At this point, we're just plain hungry, so we decide to check out the still-open and not "fully committed for the evening" new "dining studio," Palette. Now, Palette was described in all preemptive press as being a "tapas" buffet. Tapas makes me presume that an ecelectic selection of "small plates" will be offered, buffet-style, but not in the classic nature of a buffet.

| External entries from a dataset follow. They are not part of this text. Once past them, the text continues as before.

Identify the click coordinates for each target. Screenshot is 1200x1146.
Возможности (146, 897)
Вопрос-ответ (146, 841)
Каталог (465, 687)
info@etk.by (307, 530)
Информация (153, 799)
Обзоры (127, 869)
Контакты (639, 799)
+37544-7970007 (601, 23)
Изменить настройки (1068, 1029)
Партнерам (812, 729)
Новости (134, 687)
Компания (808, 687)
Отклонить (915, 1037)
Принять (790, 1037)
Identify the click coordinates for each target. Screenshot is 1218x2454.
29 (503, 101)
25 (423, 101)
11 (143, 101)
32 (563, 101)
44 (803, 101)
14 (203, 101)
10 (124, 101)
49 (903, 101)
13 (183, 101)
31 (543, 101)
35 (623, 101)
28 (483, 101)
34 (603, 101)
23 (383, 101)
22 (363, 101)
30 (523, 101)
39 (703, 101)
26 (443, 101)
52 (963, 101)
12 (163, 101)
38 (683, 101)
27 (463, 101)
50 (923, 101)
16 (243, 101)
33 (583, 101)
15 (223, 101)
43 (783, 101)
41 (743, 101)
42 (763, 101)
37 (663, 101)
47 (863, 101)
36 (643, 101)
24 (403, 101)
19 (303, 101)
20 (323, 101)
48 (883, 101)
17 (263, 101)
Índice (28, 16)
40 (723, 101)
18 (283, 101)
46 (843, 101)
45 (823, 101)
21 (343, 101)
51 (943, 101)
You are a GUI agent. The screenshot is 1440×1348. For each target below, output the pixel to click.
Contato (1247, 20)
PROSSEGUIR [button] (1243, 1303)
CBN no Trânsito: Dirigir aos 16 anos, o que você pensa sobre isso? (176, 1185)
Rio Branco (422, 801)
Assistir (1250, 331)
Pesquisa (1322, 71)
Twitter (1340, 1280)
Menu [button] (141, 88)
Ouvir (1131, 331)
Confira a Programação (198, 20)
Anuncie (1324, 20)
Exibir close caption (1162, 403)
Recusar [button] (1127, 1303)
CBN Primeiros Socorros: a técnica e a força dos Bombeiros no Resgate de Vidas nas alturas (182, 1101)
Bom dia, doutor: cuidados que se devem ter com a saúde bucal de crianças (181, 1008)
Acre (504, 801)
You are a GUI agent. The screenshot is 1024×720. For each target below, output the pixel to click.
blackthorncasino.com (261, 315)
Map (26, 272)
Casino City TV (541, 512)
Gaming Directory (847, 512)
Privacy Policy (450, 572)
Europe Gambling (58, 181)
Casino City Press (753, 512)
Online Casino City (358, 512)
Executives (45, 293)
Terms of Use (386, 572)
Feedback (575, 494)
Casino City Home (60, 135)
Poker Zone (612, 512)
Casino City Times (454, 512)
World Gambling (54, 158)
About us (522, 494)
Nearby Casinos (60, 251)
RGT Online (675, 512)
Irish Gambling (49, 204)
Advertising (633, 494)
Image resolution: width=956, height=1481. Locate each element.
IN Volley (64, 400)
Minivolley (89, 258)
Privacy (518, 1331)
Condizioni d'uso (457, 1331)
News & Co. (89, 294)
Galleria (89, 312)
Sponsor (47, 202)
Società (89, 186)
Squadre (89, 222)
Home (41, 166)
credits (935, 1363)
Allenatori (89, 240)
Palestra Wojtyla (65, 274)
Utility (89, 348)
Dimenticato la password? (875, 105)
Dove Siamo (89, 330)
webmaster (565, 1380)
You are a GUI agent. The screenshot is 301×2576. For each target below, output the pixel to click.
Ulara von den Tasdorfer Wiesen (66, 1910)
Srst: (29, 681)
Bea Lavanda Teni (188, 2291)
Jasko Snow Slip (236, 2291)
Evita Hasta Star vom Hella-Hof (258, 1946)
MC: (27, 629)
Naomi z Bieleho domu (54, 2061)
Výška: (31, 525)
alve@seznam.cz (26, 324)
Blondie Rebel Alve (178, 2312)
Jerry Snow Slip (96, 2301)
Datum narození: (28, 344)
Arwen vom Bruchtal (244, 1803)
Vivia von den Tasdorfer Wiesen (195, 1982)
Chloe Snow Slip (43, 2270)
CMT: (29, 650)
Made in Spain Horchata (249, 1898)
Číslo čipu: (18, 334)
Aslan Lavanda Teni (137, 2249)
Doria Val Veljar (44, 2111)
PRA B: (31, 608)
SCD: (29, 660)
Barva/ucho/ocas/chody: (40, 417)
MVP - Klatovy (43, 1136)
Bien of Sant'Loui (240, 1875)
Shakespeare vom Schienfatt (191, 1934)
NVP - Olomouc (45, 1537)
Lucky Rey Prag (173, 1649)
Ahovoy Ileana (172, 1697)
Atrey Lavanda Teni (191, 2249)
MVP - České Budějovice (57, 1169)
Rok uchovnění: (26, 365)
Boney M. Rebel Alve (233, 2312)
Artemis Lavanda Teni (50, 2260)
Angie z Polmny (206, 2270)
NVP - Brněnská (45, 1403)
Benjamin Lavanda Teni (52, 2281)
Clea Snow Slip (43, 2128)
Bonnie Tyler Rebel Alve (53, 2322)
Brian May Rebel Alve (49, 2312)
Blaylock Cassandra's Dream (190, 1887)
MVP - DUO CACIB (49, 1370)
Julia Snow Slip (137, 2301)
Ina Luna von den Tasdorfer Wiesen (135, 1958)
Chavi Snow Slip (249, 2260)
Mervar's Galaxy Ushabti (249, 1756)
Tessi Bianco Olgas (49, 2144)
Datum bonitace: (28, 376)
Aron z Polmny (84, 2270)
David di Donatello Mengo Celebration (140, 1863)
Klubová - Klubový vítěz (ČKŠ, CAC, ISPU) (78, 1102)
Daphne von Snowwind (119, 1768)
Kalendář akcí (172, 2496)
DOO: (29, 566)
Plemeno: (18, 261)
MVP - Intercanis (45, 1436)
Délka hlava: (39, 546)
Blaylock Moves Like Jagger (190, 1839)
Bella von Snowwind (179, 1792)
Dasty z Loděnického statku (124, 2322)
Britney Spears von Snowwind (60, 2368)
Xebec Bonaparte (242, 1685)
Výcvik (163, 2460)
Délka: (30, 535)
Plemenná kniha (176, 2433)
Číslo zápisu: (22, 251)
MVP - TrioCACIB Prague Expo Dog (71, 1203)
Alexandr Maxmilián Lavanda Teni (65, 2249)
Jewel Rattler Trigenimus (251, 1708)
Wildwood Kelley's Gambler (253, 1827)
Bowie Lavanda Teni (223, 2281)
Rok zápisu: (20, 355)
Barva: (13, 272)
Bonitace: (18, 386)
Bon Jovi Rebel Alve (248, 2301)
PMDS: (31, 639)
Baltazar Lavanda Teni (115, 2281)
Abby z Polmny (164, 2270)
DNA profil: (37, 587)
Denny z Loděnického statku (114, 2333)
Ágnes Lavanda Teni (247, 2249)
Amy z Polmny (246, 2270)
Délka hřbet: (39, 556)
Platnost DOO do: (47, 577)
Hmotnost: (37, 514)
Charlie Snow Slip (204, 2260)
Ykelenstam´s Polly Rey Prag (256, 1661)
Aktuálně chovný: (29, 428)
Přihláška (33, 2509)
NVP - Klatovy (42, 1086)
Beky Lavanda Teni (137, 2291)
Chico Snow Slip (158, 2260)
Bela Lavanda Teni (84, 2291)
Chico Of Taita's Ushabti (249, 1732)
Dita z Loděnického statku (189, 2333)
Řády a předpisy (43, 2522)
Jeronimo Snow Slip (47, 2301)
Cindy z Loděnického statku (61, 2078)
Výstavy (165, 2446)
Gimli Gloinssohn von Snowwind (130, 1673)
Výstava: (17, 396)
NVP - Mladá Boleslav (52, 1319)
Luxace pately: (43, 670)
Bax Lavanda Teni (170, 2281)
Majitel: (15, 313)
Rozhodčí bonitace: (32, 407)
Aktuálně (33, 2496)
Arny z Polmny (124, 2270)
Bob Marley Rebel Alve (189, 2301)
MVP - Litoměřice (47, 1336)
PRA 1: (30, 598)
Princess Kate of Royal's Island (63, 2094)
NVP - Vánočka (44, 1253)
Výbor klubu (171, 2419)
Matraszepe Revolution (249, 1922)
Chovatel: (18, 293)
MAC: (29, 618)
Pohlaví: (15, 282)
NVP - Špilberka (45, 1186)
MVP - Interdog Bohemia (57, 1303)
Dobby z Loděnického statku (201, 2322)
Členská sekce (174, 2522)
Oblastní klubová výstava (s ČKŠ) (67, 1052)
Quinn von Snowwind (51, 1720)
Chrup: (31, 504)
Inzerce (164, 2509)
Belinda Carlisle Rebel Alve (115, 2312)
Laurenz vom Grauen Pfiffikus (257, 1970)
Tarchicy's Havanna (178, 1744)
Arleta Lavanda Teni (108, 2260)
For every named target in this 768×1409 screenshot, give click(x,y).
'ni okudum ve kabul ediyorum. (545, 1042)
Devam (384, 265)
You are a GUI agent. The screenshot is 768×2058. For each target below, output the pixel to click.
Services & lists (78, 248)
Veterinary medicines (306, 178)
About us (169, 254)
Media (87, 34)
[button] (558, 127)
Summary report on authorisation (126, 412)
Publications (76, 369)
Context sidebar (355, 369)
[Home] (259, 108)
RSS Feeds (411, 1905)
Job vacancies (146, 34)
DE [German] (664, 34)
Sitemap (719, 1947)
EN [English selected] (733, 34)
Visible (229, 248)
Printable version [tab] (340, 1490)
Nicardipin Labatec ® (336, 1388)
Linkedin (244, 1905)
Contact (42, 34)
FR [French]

Wrong, wrong, wrong. It's a buffet, people. A pretty standard, albeit higher quality, meat-seafood-stirfry-salad-and-dessert buffet. There was nothing "tapas" about it. Granted, the offerings far exceed what most buffets have to offer--grilled lamb chops, split crab legs soaked in butter, Oysters Rockefeller, marinated prosciutto, Manchego cheese, chicken parmesan in a stellar parmesan cream sauce, and a dessert station with a chocolate fountain, made-to-order crepes, and an assortment of fresh gelatto along with artfully presented bit-sized pastries all combine to make this buffet something that far exceeds the "Old Country" understanding of the word. Yes, this is a buffet worthy of Vegas (all those stories you hear about the grandeur of the Vegas buffets in the high-end casinos? They're all true.), though not quite so large in scale or diverse in offerings.

But make no mistake--this is a buffet, people. Don't let the promise of tapas make you think you're getting something more than you paid for. And at $26.00 per person, you'd better stay for a few hours and gorge yourself to the point of pain to really get your money's worth.

And they don't even have a bathroom inside. Tsk, tsk.